Poet Naomi Shihab Nye writes in her poem “Kindness,” “Before you know what kindness really is/you must lose things.” In the past I have looked at others’ struggles and have thought (unkindly), “Why can’t they get over that?” Now I understand.  And as Nye shares in her poem, “it is only kindness that makes sense anymore.”

Loss Teaches Gratitude

I have so much to be grateful for.

I am grateful that when I woke up deaf in January, it was only in one ear. My hearing loss wasn’t caused by a tumor. The vertigo has decreased, and responds to medication. My overall health is very good.

I’m grateful that my follow-up visit established the hearing loss as “severe” instead of “profound”—a small change, but still an improvement.

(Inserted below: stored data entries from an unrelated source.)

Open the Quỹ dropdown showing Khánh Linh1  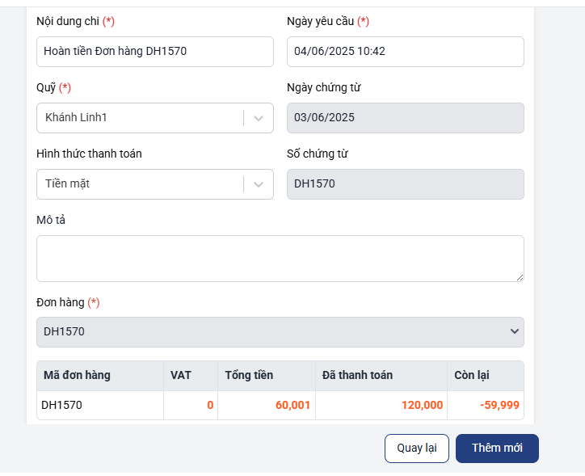[x=155, y=118]
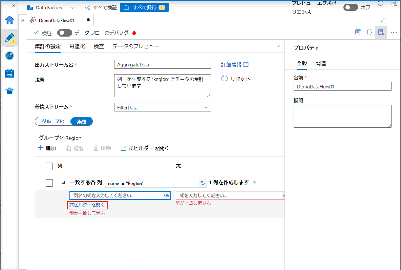
Task: Click the 出力ストリーム名 input field
Action: click(162, 64)
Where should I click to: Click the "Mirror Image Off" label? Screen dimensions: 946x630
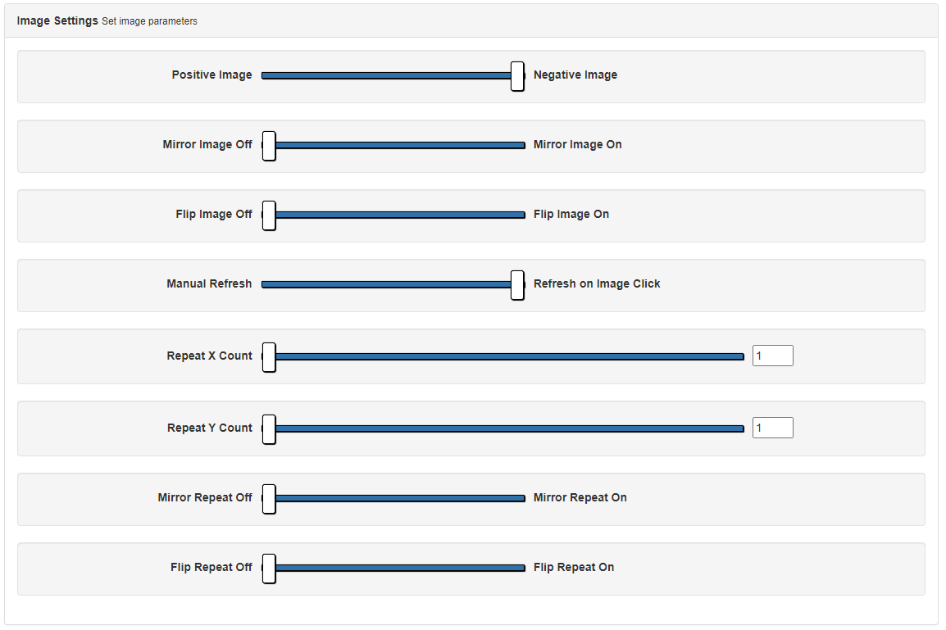click(207, 144)
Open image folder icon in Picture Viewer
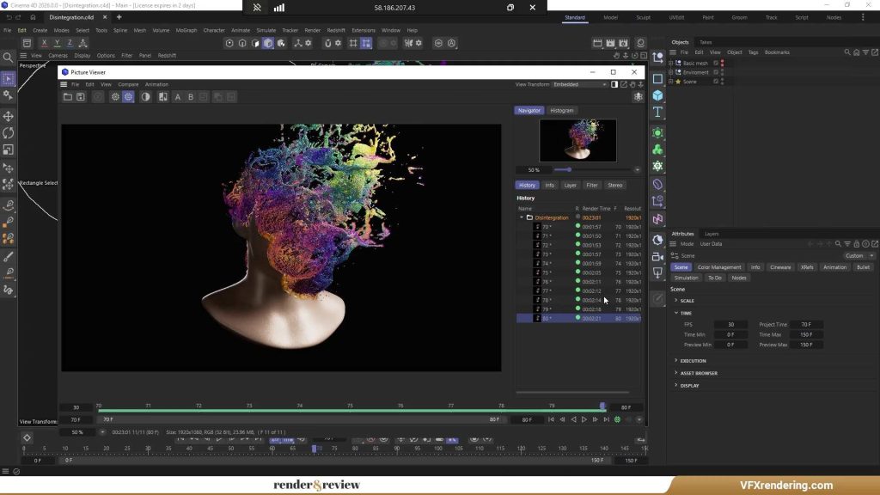The image size is (880, 495). (x=68, y=97)

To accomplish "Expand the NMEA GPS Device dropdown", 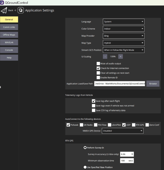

I’m grateful that I can do my job without perfect hearing, I’m adapting to this change, and I really am doing better.  In the grand scheme of things, this is a minor loss.

I’m so grateful to the people who have shared their own stories about hearing loss, the colleagues and family members who offered support and tips and encouragement. Thank you.

If you’ve been a reader here, you know how important gratitude is to me and to my work. A couple of years ago, I shared how much I love helping people say thank you every day: “I believe that the more we express gratitude, telling family and friends that they’re important to us and that we’re happy to have them in our lives, the happier we are.” Experiencing loss has made me so much more aware of what I have, all that I’m grateful for, and I think this is the greatest gift of loss. It makes us appreciate the good stuff so much more, and enriches our relationships by encouraging patience and kindness. Who wouldn’t want to celebrate that?

What lessons have you learned from loss?